### Aim of the task:
Where the line containing "Screen dimensions: 1568x704" appears in the entries below, start there and print only that line and every line after it, exactly, through the end, excluding pictures.

*** Dataset content ***

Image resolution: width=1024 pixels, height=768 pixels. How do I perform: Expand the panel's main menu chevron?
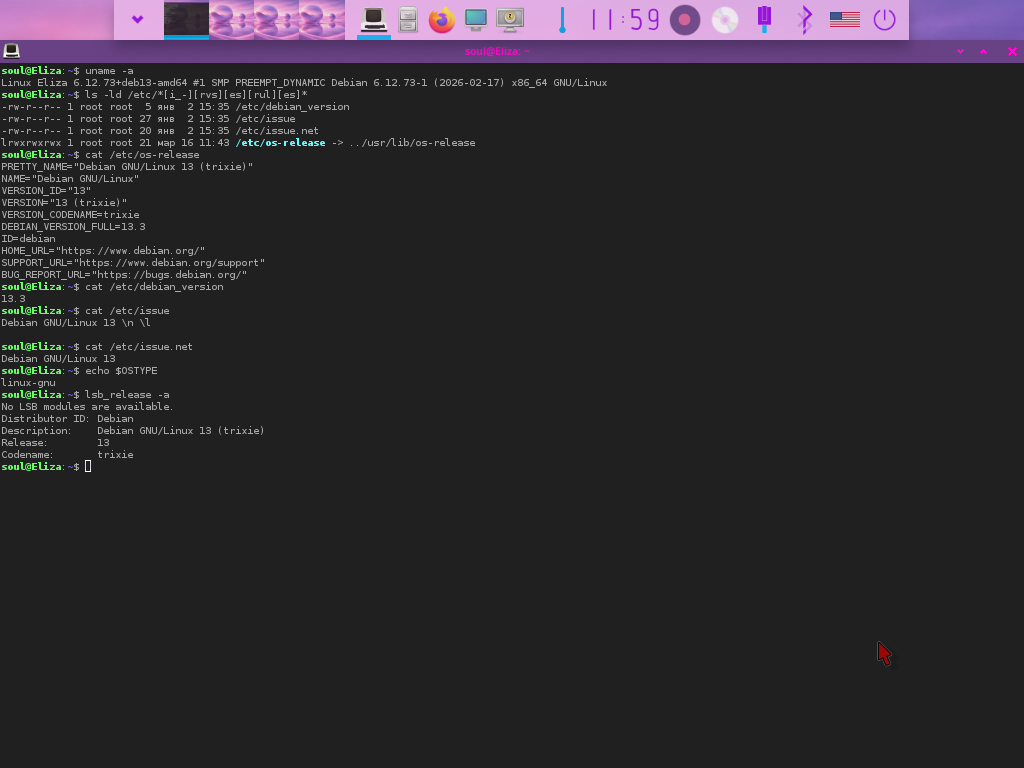point(138,19)
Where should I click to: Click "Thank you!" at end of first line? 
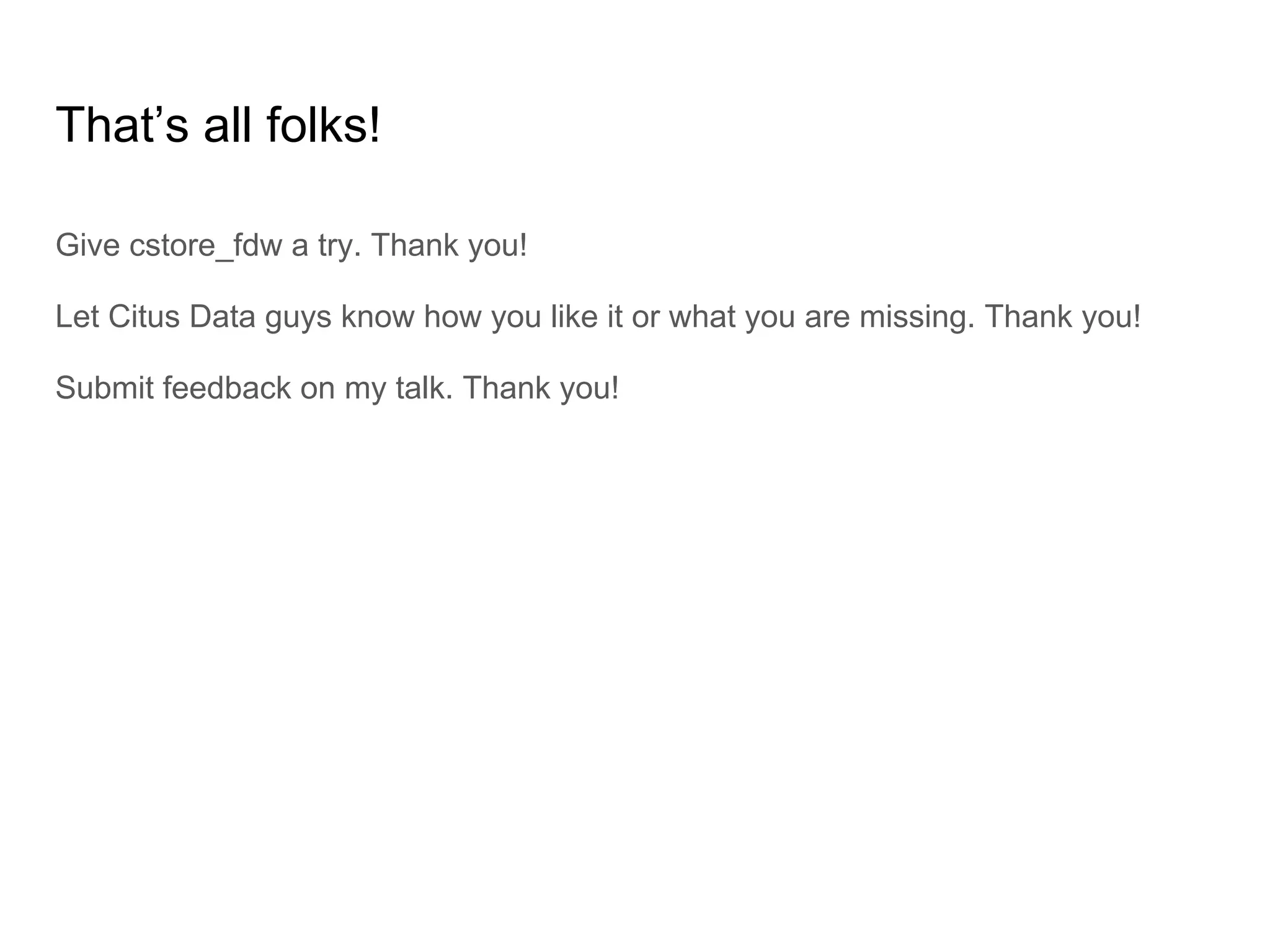pos(450,245)
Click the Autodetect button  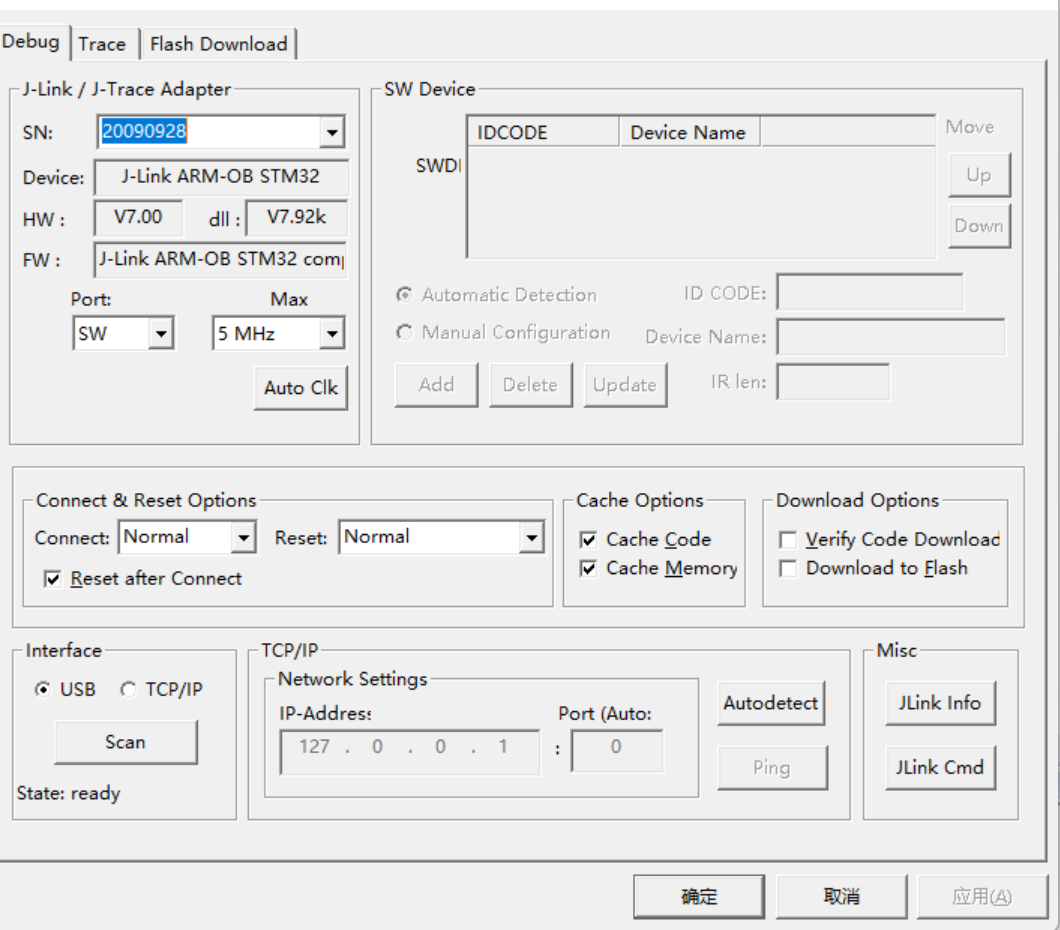pyautogui.click(x=771, y=704)
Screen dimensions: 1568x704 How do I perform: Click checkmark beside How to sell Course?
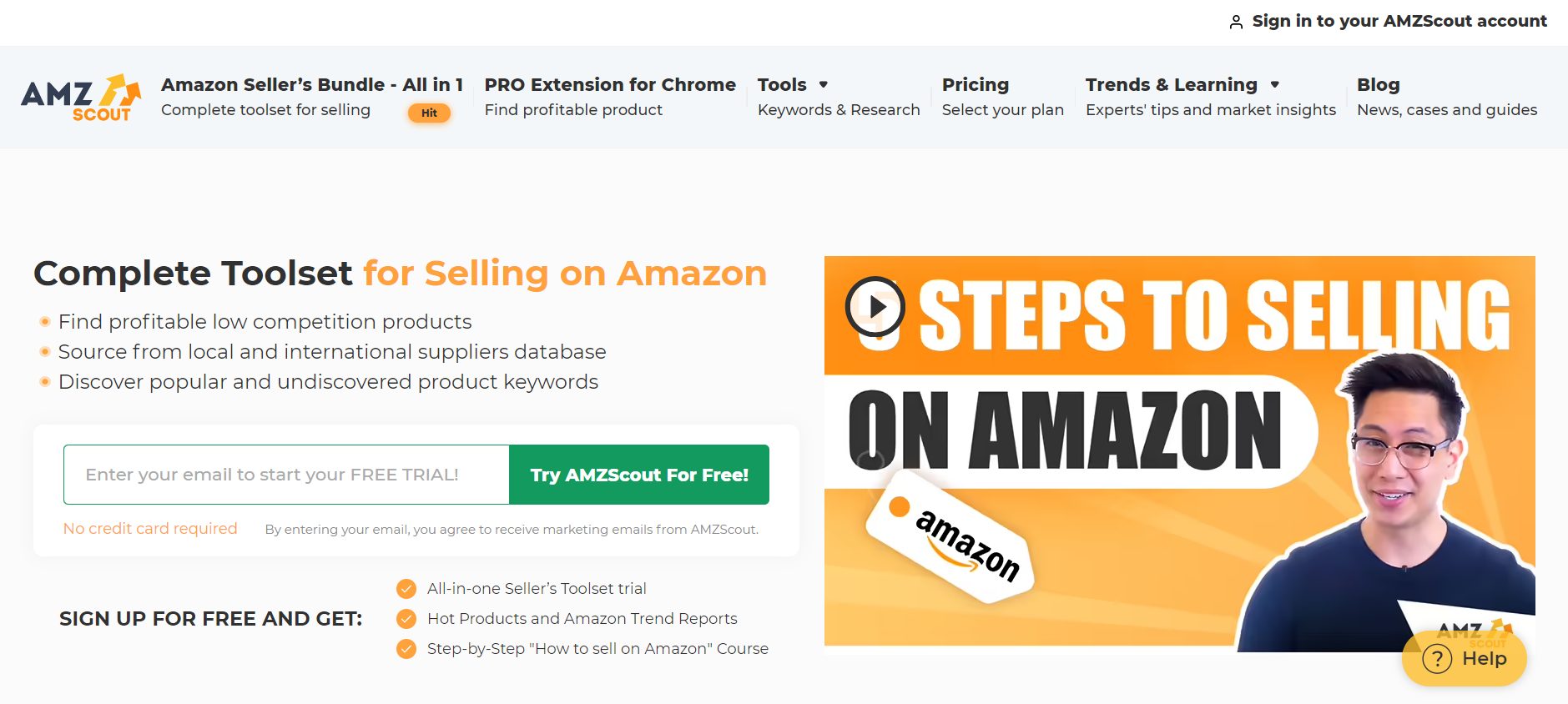(x=406, y=649)
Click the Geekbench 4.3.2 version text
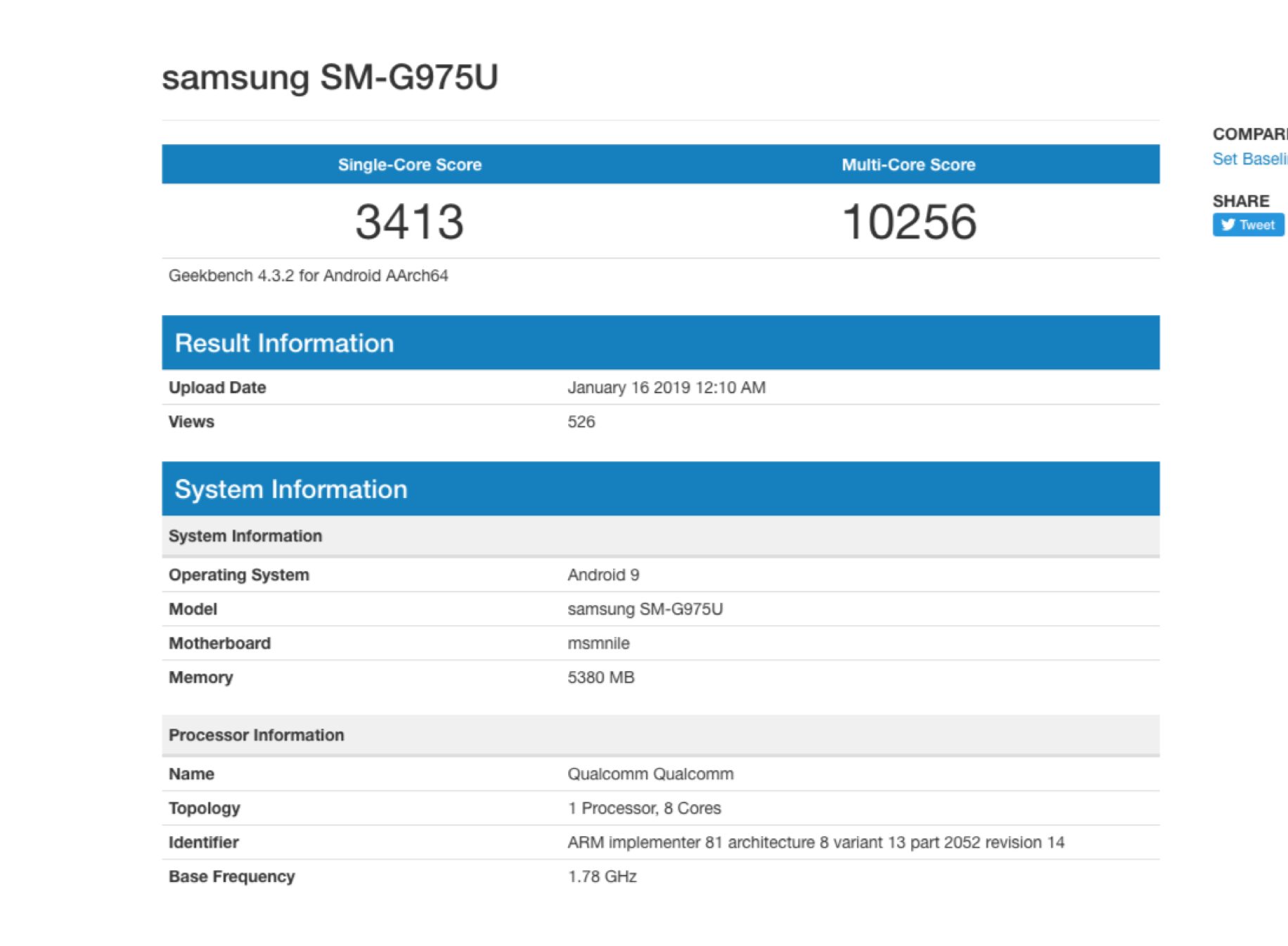This screenshot has height=946, width=1288. pyautogui.click(x=308, y=276)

*** End of Dataset content ***

### Reply to the task:
Screen dimensions: 1568x704 How do I perform: Click checkmark beside How to sell Course?
(x=406, y=649)
Click the Geekbench 4.3.2 version text
This screenshot has height=946, width=1288. pyautogui.click(x=308, y=276)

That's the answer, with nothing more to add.